On the surface, the article is very much the standard VF puff piece, but of course Quinn isn’t the only society journalist with “an eye for the mortifying moment… and an ear for self-immolating quotes.” All the encomiums, the wealth of detail and the details of wealth, end up brutally summarizing the Brilliant Career of a sad, silly Pamela Harriman wanna-be, a woman whose hard-earned achievements amount to nothing better than a third-hand husband, a second-hand spotlight in proximity to the genuinely powerful and accomplished, pathetically meticulous copies of family treasures and society landmarks. And, of course, the undisputed “queenship” of the District of Columbia… a social position roughly analogous to being the theatrical queen of Darien or the leading literary light of West Palm Beach. Edith Wharton wrote tragedies about similar women, but Sally Quinn seems to be recapitulating those novels as a farce.






70 replies
  1. 1

    And there were actual journalists being laid off while this woman kept her job?

    ETA: and we could get rid of all the “society journalists” and i don’t think anyone would honestly notice.

  2. 2
    That's Master of Accountancy to You, Pal (JMN) says:

    Hey, I’ve got . . . not quite a job, but at least something to do. One of my professors has asked me to help him sort through some guy’s week long (and it would be a long week: 8am – 7pm non-stop for five days) course on leadership. By “some guy” I mean Michael Jensen, who a few of you may know as one of the gurus of the Efficient Markets Hypothesis and the Chicago/Rochester school of economic analysis. In other words, Randian.

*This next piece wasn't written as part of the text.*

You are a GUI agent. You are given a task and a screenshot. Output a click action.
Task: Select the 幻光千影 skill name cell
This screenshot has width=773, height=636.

    To be moderately fair to him, he seems to be trying to make up for past sins. Unfortunately, his method of analyzing concepts like “integrity” and “morality” seem to have the same touching faith in perfect markets, particularly perfect information. The whole thing is also what you get when you let a Chicago economist read Martin Heidegger: lots of incomprehensible sentences about ontology that flow perfectly logically from crappy assumptions.

    I’m on board because I think a lot of the underlying goals are very important. I’m not at all sure that they add up to “leadership,” but I think that there’s the core of some important ethical behavior there. I want to give a shot at trying to be able to teach it. And, hell, it would probably be easier to sell to executives if it’s called leadership than if we call it what I think it really is.

    Besides, if we ever do manage to sell it, then it will have been a job.

  3. 3
    TrishB says:

    Urgh, Diabetic dog is at the emergency vet clinic. That is one more month’s severance down the drain. Well, not down the drain, since Pepper is stable now, but if she’d just had the courtesy to start her whole faux hypoglycemia just one hour earlier, she’d be at her regular vet now and I’d be a helluva lot less poor.

  4. 4
    Brandon says:

    Good lord, a privileged know-nothing achieves success in Washington through belittling other people. No wonder “the Establishment” was so smitten with W. They are quite literally cut from the same cloth.

  5. 5

    @That’s Master of Accountancy to You, Pal (JMN):

    it would probably be easier to sell to executives if it’s called leadership than if we call it what I think it really is.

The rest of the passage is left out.